Similar use case for CSV files is shown here: Parallel Processing Zip Archive CSV Files With Python and Pandas
The full code and the explanation:
from multiprocessing import Pool
from zipfile import ZipFile
import pandas as pd
import tarfile
def process_archive(json_file):
try:
df_temp = pd.read_json(zip_file.open(json_file), lines=True)
df_temp.to_csv('data/all_filses.csv', mode='a', header=False)
except:
print(json_file + '\n')
zip_file = 'data/41.zip'
try:
zip_file = ZipFile(zip_file)
zip_files = {text_file.filename for text_file in zip_file.infolist() if text_file.filename.endswith('.json')}
except:
zip_file = tarfile.open(zip_file, "r:gz")

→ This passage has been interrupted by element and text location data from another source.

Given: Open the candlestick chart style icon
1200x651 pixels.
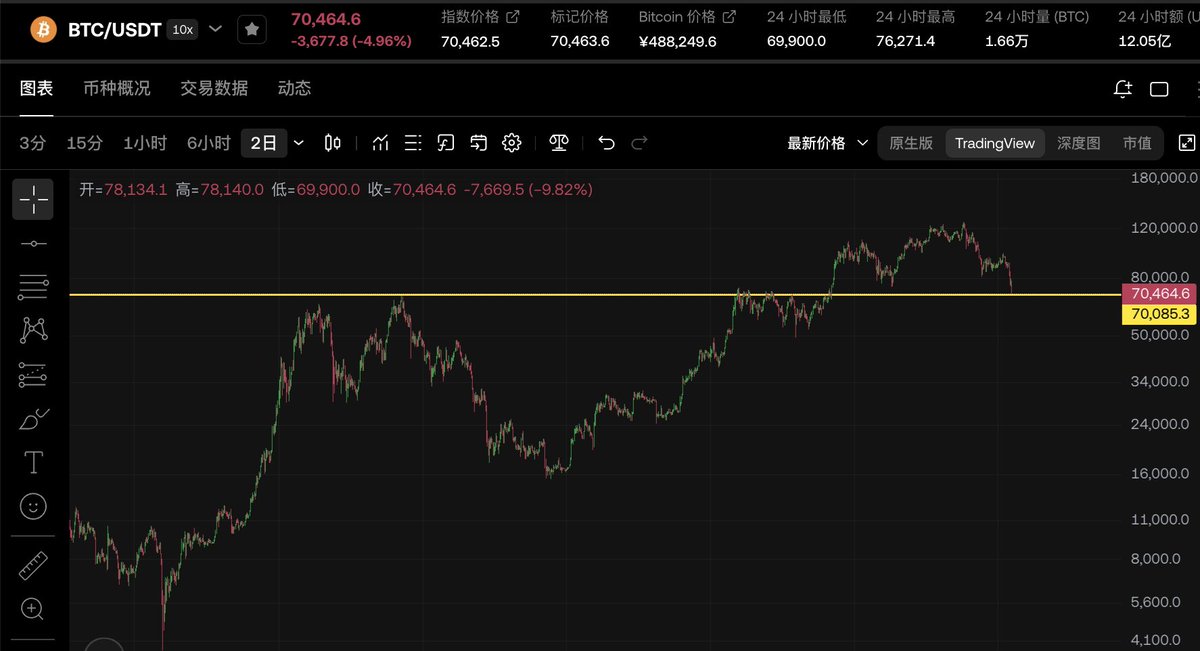Looking at the screenshot, I should pyautogui.click(x=333, y=143).
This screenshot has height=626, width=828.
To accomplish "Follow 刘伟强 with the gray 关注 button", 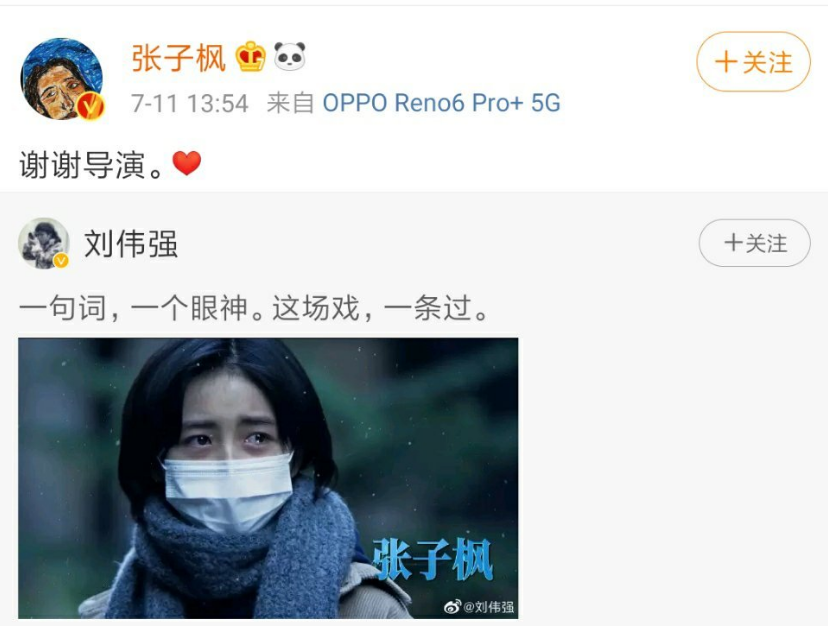I will pyautogui.click(x=754, y=243).
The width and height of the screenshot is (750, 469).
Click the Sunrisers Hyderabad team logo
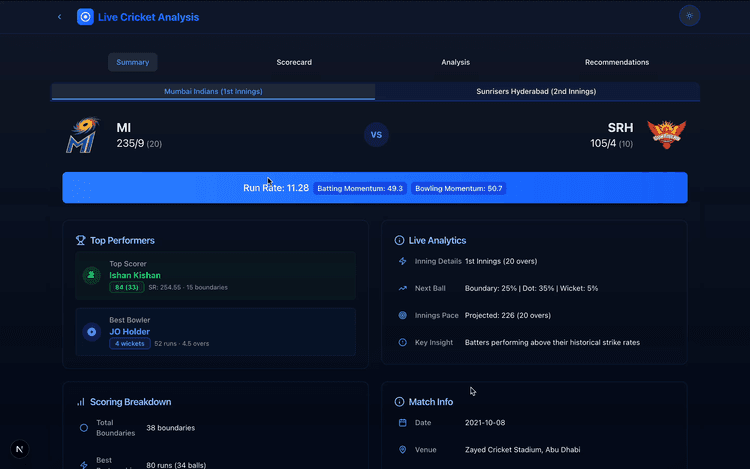pos(666,135)
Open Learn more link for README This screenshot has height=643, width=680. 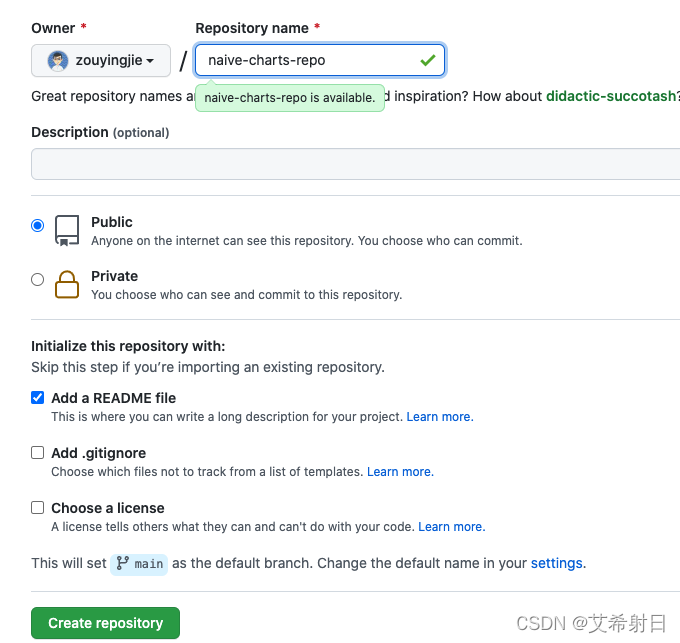440,417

zip_files = {text_file.filename for text_file in zip_file.getmembers() if text_file.filename.endswith('.json')}
p = Pool(6)
p.map(process_archive, zip_files)
In this example we are defining 6 parallel processes:
p = Pool(6)
p.map(process_archive, zip_files)
which are going to work with method:
def process_archive(json_file):
try:
df_temp = pd.read_json(zip_file.open(json_file), lines=True)
df_temp.to_csv('data/all_filses.csv', mode='a', header=False)
except:
print(json_file + '\n')
The method read JSON lines and writes them to the output file: 'data/all_filses.csv'
. In case of higher parallelisation errors might be raised.
Reading the zip
or tar.gz
files is done by:
try:
zip_file = ZipFile(zip_file)
zip_files = {text_file.filename for text_file in zip_file.infolist() if text_file.filename.endswith('.json')}
except:
zip_file = tarfile.open(zip_file, "r:gz")
zip_files = {text_file.filename for text_file in zip_file.getmembers() if text_file.filename.endswith('.json')}
Note that only .json
files will be processed from the archive.